But then, the subtle shift began to take shape. That ever-so-slight heaviness in my jaw turned into two lumps on either side of my face, and a Google search told me they were called jowls. Google also told me it was part of the ageing process. So was the widening of my forehead (and I’d thought it was because I hadn’t been to my hairdresser for almost a year) and the droopiness of my nose (which I assumed was because I was constantly smiling on Zoom).
It was official. I was ageing. There was no denying it. The unfamiliar shifts that I thought would simply go away were here to stay. I was starting to look like the people I had always classified as old. And honestly, that unsettled me more than I’d ever thought it would.
More than two decades ago, I had to do the work of accepting my body as I recovered from an eating disorder in my early adulthood. I was being called to go it again, albeit in a different way.
It wasn’t about detaching my self-worth from my appearance. Nor was it about feeling right about my body. It was about feeling me in my body. A 50-year-old relationship with someone who looked a certain way had felt familiar. My life was built around it.
I now had to start a relationship with a new person. This meant experimenting, seeing what worked and what didn’t. Creating space in my life for new routines, and yes, Retinol-A was finally part of it. It was about slowing down and listening to my body, but also to my emotions, because getting older does bring some grief. It’s the loss of life as we knew it.
What has helped me are three things in particular. The first is self-compassion, to be by my own side with tender loving care—so important in a world that tells us we’re broken because we’re older. Self-compassion is the bedrock of courage, wisdom, empathy, and every human value we aspire to. When I tune in with compassion, I’m reminded that midlife is actually an invitation to become whole again.
The second is humor. It’s not the laugh-out-loud kind of humor that is often at someone’s expense. It’s more a detached awareness of the ways our minds torture us and drain us of energy. It’s smiling at that inner voice that sees your sagging breasts or receding hairline and starts throwing a fit. It’s tossing your head when it says you need Botox for your frown lines or smile lines and showing up with energy anyway.

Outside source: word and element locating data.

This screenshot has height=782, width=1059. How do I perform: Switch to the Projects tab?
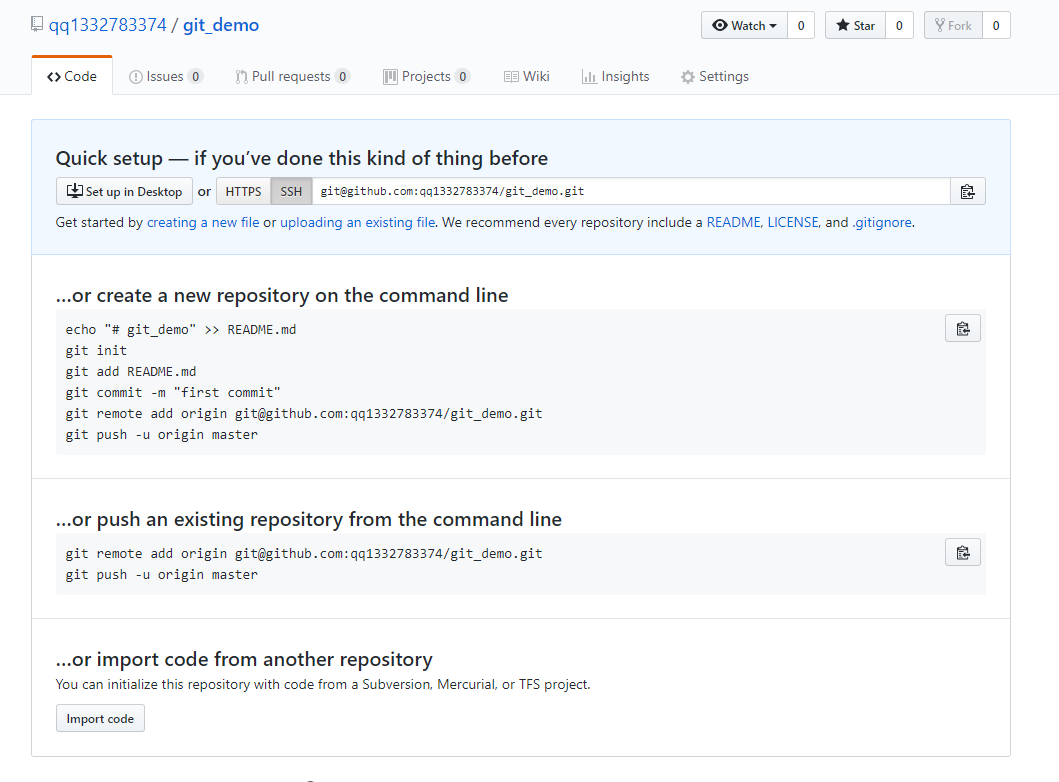coord(425,77)
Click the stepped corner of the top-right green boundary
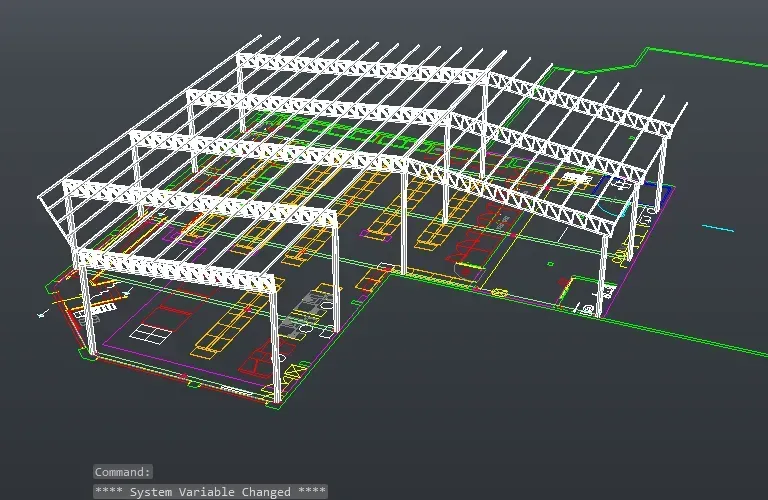Viewport: 768px width, 500px height. click(642, 56)
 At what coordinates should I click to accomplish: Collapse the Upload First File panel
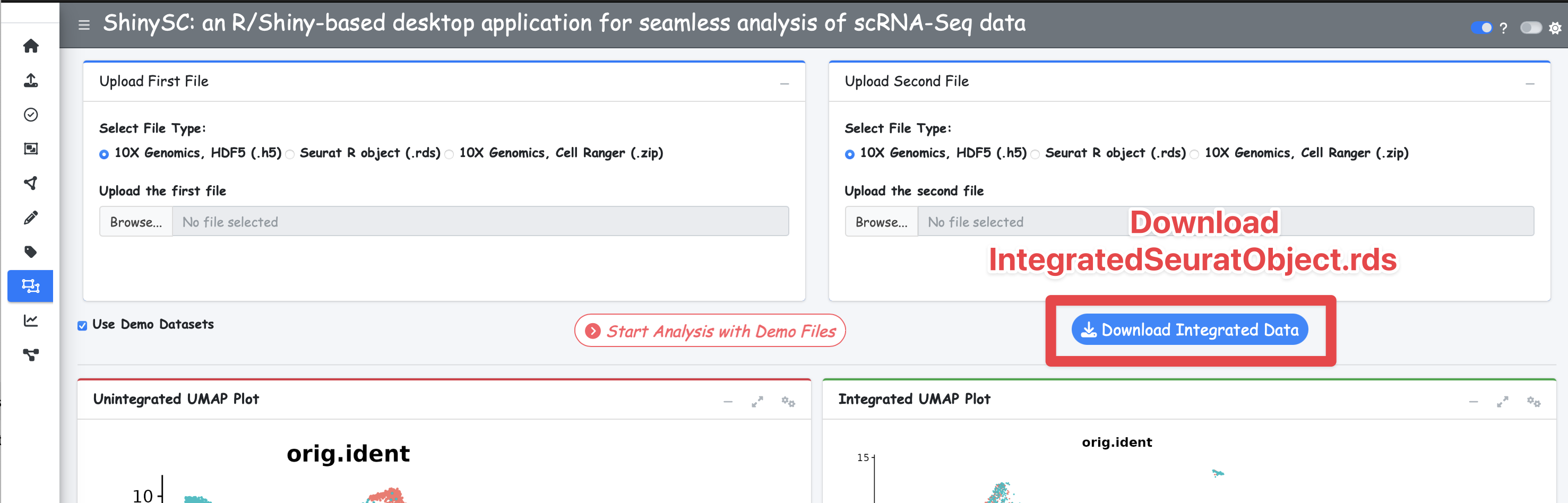pyautogui.click(x=784, y=83)
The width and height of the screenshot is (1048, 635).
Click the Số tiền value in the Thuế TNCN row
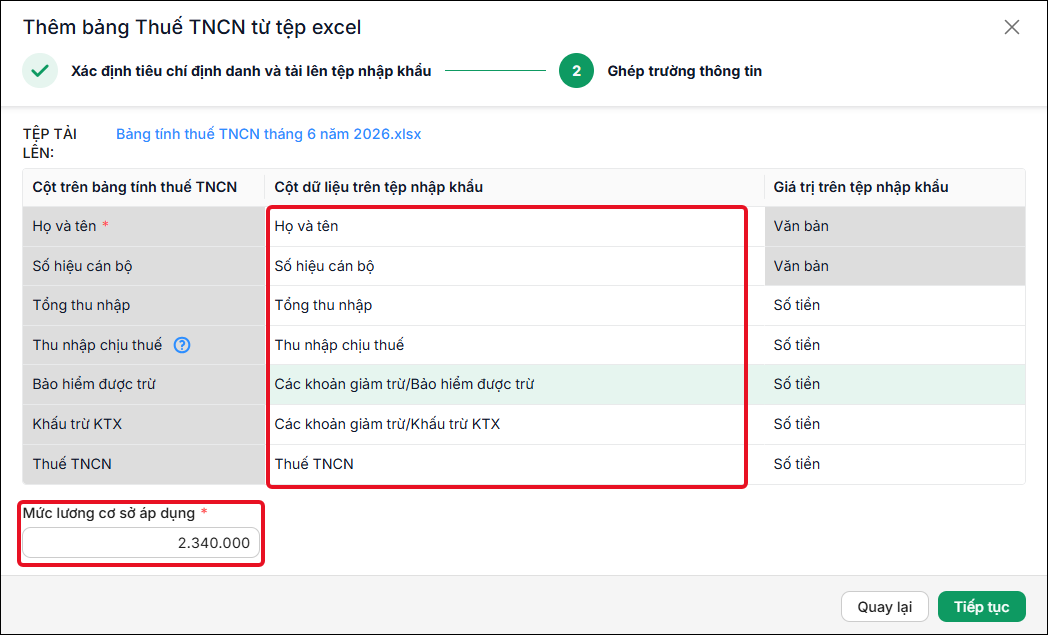tap(797, 464)
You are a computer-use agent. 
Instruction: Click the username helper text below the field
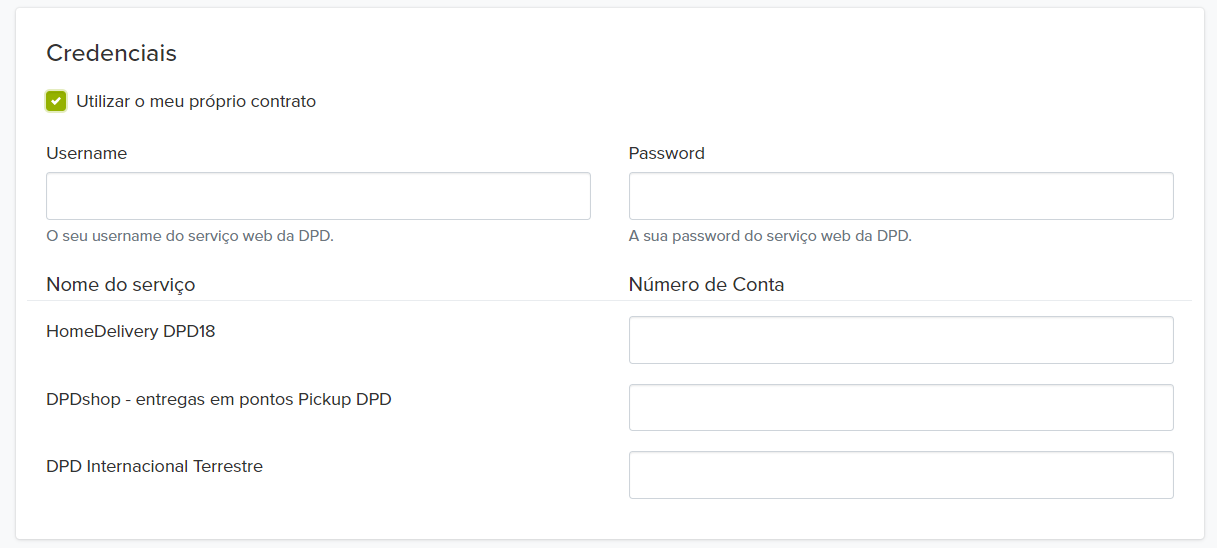pyautogui.click(x=190, y=236)
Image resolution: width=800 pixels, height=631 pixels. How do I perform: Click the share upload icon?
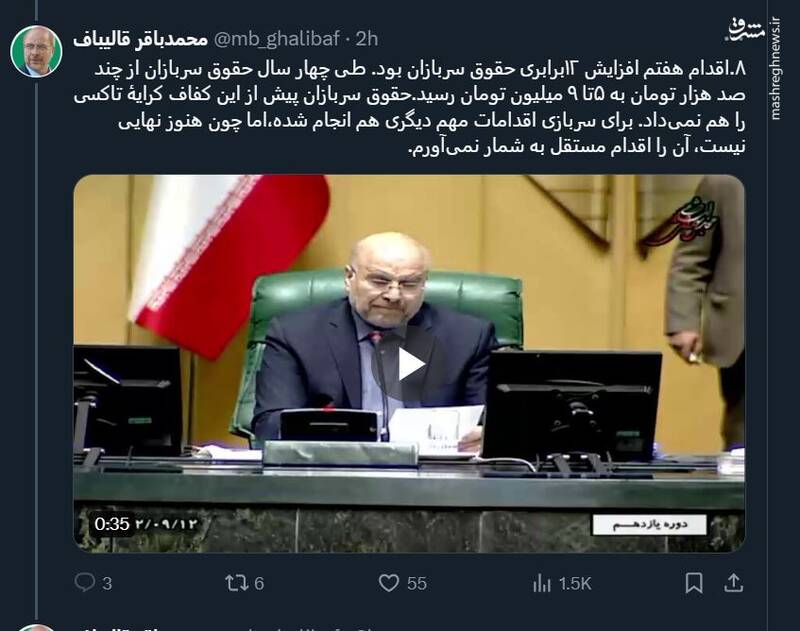point(733,583)
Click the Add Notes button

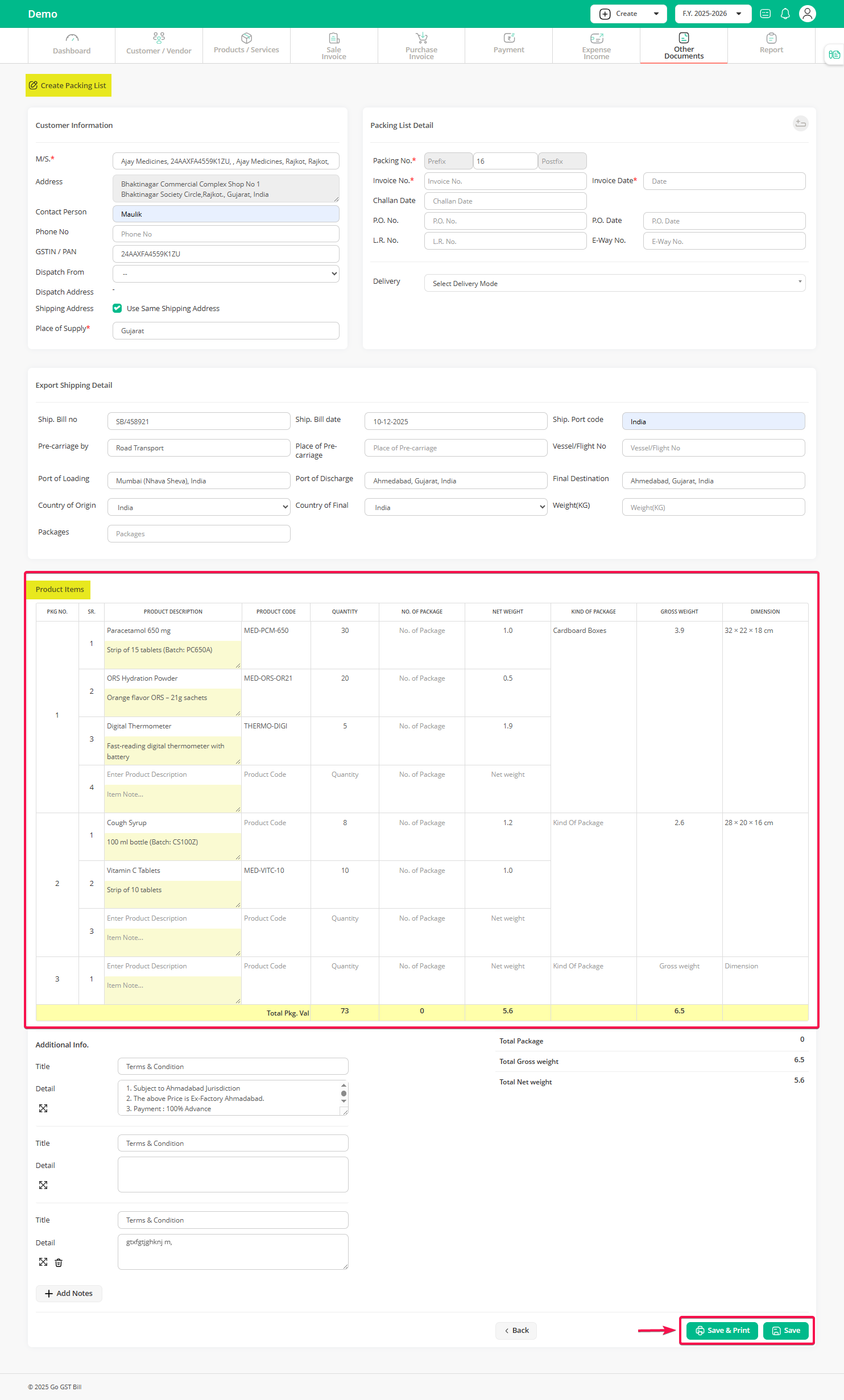(x=69, y=1293)
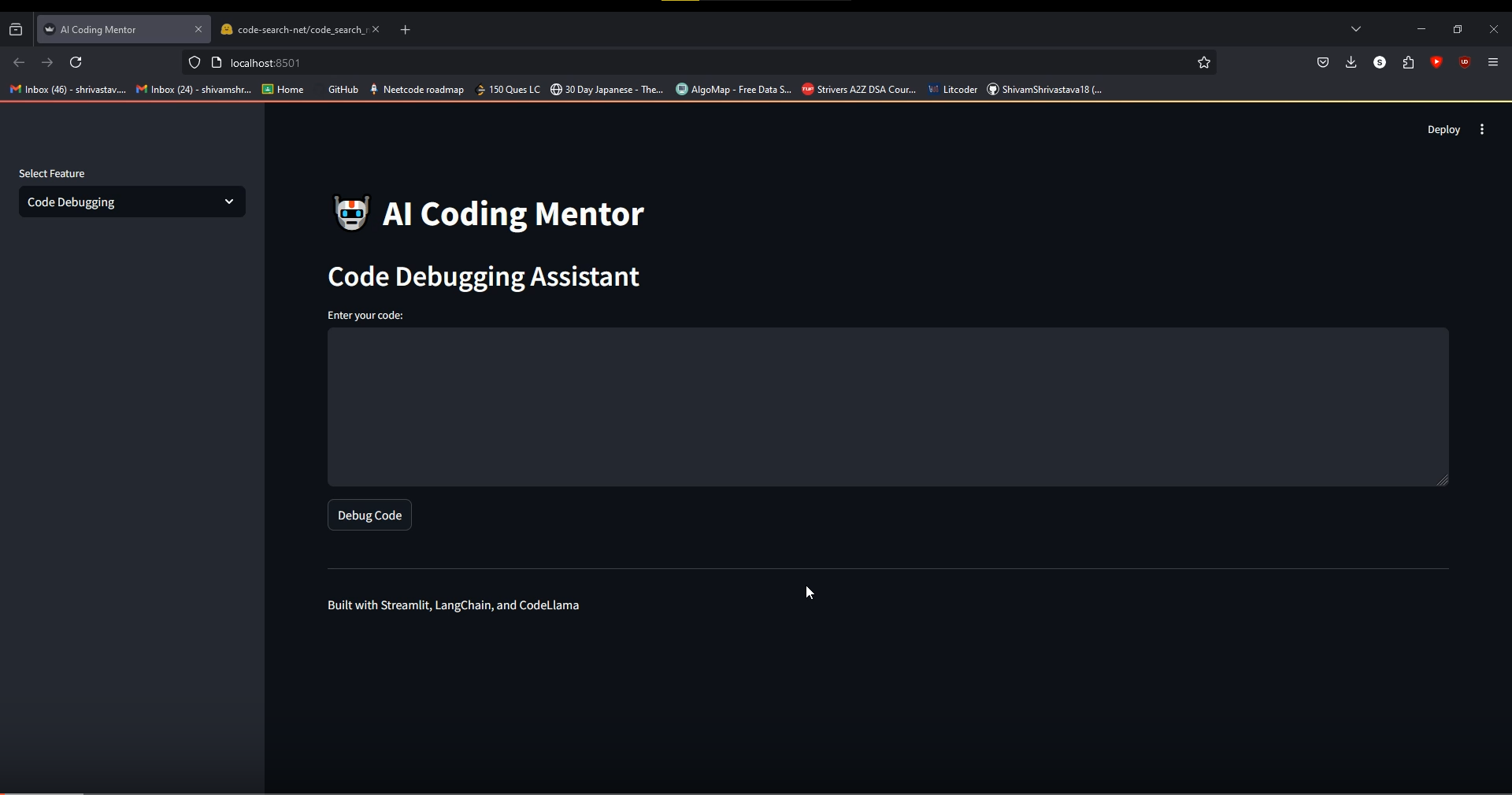
Task: Toggle sidebar view with history icon
Action: coord(16,29)
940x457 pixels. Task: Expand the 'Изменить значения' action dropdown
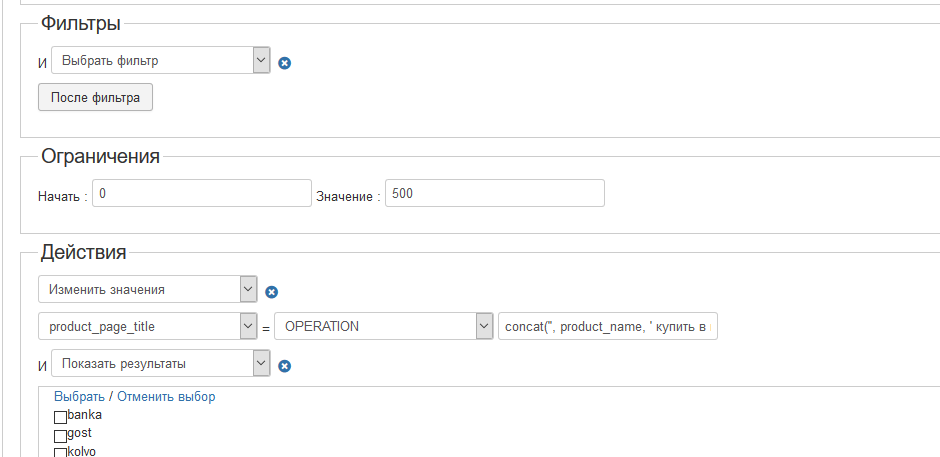click(147, 290)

And the final one is perspective. I believe that humor and perspective are the greatest gifts of midlife because they have the power to untie the apron strings of society’s demands. I had a glimpse of that just yesterday when I took my girls shopping. The mayhem in the stores, the thousands of energetic young adults rushing in and out of changing rooms and hustling to grab the perfect find, reminded me of my own earlier years.
But instead of longing for the rush and excitement I felt at the time in these pursuits, I felt strangely liberated. In that dazy, hazy moment, as the world scurried around me, I felt a lightness of being that was truly magical.